§ What this exercise asks:
**1.** List every function that the passage on Matlab combinations names in uppercase letters in its prose sentences, leaving out the code and its comments.
**2.** Answer these questions using the passage on Matlab combinations:
(a) How many known combinations does the specific example yield?
(b) Which values must the needed combinations contain in the example of combnk(1:10, 2)?
(c) Which two cases does the generalized solution handle?
**3.** Continue the passage on Matlab combinations from its last line.

§ Provided passage:

┄┄┄┄┄┄┄┄┄┄

You should read about logical indecies for more on this topic
EDIT: It looks like you could also clean up your earlier code using element-wise operations;
A = [datax./max(datax) datay./max(datay)];

Generating all combinations containing at least one element of a given set in Matlab

I use combnk to generate a list of combinations. How can I generate a subset of combinations, which always includes particular values. For example, for combnk(1:10, 2) I only need combinations which contain 3 and/or 5. Is there a quick way to do this?
Well, in your specific example, choosing two integers from the set {1, ..., 10} such that one of the chosen integers is 3 or 5 yields 9+9-1 = 17 known combinations, so you can just enumerate them.
In general, to find all of the n-choose-k combinations from integers {1, ..., n} that contain integer m, that is the same as finding the (n-1)-choose-(k-1) combinations from integers {1, ..., m-1, m+1, ..., n}.
In matlab, that would be
combnk([1:m-1 m+1:n], k-1)
(This code is still valid even if m is 1 or n.)
For a brute force solution, you can generate all your combinations with COMBNK then use the functions ANY and ISMEMBER to find only those combinations that contain one or more of a subset of numbers. Here's how you can do it using your above example:
v = 1:10; %# Set of elements
vSub = [3 5]; %# Required elements (i.e. at least one must appear in the
%# combinations that are generated)
c = combnk(v,2); %# Find pairwise combinations of the numbers 1 through 10
rowIndex = any(ismember(c,vSub),2); %# Get row indices where 3 and/or 5 appear
c = c(rowIndex,:); %# Keep only combinations with 3 and/or 5
EDIT:
For a more elegant solution, it looks like Steve and I had a similar idea. However, I've generalized the solution so that it works for both an arbitrary number of required elements and for repeated elements in v. The function SUBCOMBNK will find all the combinations of k values taken from a set v that include at least one of the values in the set vSub:
function c = subcombnk(v,vSub,k)
%#SUBCOMBNK All combinations of the N elements in V taken K at a time and
%# with one or more of the elements in VSUB as members.
%# Error-checking (minimal):
if ~all(ismember(vSub,v))

┄┄┄┄┄┄┄┄┄┄

Saved data entries
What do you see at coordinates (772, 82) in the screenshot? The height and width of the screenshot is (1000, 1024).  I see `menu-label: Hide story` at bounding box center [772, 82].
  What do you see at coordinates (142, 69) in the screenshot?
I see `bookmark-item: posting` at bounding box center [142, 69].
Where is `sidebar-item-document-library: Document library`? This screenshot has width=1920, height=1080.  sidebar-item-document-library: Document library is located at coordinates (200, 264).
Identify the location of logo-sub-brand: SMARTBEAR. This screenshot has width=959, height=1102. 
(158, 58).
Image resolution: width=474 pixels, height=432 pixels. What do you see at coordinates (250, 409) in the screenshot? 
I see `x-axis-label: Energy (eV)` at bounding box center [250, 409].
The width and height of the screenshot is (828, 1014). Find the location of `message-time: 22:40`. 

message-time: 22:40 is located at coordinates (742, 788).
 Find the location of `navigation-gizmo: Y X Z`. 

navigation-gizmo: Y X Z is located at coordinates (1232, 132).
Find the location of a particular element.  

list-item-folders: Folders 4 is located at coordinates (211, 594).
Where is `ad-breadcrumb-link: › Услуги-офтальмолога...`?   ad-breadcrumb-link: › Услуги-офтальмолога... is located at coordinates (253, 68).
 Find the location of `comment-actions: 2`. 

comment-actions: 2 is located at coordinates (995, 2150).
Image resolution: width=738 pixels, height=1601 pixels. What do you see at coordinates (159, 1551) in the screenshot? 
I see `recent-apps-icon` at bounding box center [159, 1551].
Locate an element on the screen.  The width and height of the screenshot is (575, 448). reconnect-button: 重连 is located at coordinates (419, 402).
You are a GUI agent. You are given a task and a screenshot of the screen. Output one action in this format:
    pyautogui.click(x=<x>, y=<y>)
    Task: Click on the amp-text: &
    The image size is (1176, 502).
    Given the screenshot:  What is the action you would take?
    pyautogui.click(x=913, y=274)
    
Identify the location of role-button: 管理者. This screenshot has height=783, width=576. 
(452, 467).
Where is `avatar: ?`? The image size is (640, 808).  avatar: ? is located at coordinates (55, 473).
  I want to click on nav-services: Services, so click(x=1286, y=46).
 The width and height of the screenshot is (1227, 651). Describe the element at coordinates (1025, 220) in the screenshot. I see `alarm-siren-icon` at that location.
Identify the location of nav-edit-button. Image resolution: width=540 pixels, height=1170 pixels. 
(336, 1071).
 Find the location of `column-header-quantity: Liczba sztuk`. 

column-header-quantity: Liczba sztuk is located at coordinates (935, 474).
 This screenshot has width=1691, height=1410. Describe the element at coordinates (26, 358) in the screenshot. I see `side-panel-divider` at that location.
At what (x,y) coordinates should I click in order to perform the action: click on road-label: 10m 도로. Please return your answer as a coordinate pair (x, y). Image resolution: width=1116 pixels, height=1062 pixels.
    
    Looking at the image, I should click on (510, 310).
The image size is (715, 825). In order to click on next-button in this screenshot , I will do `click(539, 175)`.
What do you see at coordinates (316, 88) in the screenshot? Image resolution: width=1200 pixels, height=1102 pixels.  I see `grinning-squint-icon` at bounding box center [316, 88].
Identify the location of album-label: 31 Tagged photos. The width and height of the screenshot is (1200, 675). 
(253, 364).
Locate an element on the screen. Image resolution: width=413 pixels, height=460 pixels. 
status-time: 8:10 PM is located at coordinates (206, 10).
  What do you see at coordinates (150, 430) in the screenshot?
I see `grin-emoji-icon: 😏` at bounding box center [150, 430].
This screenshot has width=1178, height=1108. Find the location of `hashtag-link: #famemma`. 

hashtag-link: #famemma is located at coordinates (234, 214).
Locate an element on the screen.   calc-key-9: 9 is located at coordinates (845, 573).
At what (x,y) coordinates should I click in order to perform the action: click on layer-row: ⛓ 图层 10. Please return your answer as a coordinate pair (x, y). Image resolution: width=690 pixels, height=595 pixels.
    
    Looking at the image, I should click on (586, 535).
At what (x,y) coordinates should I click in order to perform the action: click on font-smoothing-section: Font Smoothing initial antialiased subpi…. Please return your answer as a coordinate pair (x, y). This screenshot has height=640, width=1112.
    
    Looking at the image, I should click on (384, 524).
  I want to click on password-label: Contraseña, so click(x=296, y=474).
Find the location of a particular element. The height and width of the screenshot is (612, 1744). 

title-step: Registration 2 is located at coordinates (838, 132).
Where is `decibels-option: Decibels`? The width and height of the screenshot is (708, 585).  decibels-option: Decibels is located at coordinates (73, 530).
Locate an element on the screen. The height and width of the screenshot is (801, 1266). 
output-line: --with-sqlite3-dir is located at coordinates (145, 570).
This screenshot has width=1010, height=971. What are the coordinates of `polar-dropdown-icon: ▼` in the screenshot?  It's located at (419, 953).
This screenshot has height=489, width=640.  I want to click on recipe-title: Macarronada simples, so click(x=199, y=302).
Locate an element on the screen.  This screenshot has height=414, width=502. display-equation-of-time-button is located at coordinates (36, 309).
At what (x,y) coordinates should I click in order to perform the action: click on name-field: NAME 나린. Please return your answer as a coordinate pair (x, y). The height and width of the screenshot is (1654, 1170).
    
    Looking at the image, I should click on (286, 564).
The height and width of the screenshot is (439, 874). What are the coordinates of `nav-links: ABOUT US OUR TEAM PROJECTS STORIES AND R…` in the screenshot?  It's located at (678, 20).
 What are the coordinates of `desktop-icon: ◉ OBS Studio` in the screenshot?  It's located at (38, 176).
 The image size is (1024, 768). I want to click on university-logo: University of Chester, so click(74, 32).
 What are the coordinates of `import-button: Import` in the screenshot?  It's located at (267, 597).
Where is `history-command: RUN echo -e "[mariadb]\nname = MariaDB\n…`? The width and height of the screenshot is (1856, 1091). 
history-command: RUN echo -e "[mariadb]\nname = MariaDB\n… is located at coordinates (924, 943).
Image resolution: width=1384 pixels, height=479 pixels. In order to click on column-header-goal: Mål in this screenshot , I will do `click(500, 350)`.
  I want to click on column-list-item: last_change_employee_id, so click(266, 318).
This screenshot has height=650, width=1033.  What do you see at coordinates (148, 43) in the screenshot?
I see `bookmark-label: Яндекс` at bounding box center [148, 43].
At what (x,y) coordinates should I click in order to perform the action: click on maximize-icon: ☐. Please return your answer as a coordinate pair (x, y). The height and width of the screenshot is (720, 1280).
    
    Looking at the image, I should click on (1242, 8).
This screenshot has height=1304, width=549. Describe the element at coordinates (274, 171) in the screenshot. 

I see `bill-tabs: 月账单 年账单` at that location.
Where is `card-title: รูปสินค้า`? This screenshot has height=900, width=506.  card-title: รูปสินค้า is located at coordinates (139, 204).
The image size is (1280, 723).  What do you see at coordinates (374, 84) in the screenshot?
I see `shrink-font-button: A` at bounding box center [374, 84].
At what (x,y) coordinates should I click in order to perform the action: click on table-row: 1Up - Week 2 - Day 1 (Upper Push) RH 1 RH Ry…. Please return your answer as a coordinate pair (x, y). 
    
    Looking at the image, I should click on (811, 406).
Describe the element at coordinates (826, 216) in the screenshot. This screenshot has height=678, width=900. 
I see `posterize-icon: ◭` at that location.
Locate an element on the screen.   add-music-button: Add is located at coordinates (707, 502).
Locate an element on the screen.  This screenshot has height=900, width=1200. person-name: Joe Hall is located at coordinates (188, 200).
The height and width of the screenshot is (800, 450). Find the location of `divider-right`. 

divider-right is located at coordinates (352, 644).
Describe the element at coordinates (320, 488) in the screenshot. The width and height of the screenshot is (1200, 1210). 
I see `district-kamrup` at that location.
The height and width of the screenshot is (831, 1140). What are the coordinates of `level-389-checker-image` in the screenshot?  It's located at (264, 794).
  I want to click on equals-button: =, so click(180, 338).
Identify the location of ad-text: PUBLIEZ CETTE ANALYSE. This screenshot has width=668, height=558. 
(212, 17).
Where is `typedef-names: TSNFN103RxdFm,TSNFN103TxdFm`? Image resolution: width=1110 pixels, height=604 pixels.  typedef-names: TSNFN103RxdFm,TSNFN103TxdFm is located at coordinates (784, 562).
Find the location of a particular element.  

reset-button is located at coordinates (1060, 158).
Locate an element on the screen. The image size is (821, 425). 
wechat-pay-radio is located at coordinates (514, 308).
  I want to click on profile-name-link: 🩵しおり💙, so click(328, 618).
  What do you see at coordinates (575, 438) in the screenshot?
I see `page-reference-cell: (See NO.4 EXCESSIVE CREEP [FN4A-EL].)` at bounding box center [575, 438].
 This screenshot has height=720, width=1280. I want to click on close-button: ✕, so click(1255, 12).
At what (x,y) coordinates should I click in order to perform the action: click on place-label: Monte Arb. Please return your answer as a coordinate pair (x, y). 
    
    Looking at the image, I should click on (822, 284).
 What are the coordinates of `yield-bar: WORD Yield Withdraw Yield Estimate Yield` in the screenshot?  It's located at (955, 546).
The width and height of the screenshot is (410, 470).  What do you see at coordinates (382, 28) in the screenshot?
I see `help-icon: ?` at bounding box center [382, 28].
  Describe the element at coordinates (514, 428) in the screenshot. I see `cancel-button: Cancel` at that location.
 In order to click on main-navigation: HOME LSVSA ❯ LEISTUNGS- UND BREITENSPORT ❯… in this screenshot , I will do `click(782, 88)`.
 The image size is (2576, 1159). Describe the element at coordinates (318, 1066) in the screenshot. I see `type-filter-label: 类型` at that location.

┄┄┄┄┄┄┄┄┄┄

§ Exercise answers:
**1.** COMBNK, ANY, ISMEMBER, SUBCOMBNK

**2.**
(a) 17
(b) 3 and/or 5
(c) An arbitrary number of required elements, and repeated elements in v

**3.**
error('The values in vSub must also be in v.');
end
%# Initializations:
index = ismember(v,vSub); %# Index of elements in v that are in vSub
vSub = v(index); %# Get elements in v that are in vSub
v = v(~index); %# Get elements in v that are not in vSub
nSubset = numel(vSub); %# Number of elements in vSub
nElements = numel(v); %# Number of elements in v
c = []; %# Initialize combinations to empty
%# Find combinations:
for kSub = max(1,k-nElements):min(k,nSubset)
M1 = combnk(vSub,kSub);
if kSub == k
c = [c; M1];
else
M2 = combnk(v,k-kSub);
c = [c; kron(M1,ones(size(M2,1),1)) repmat(M2,size(M1,1),1)];
end
end
end
You can test this function against the brute force solution above to see that it returns the same output:
cSub = subcombnk(v,vSub,2);
setxor(c,sort(cSub,2),'rows') %# Returns an empty matrix if c and cSub
%# contain exactly the same rows
I further tested this function against the brute force solution using v = 1:15; and vSub = [3 5]; for values of N ranging from 2 to 15. The combinations created were identical, but SUBCOMBNK was significantly faster as shown by the average run times (in msec) displayed below:
N | brute force | SUBCOMBNK
---+-------------+----------
2 | 1.49 | 0.98
3 | 4.91 | 1.17
4 | 17.67 | 4.67
5 | 22.35 | 8.67
6 | 30.71 | 11.71
7 | 36.80 | 14.46
8 | 35.41 | 16.69
9 | 31.85 | 16.71
10 | 25.03 | 12.56
11 | 19.62 | 9.46
12 | 16.14 | 7.30
13 | 14.32 | 4.32
14 | 0.14 | 0.59* #This could probably be sped up by checking for
15 | 0.11 | 0.33* #simplified cases (i.e. all elements in v used)
Just to improve Steve's answer : in your case (you want all combinations with 3 and/or 5) it will be
all k-1/n-2 combinations with 3 added
all k-1/n-2 combinations with 5 added
all k-2/n-2 combinations with 3 and 5 added
Easily generalized for any other case of this type.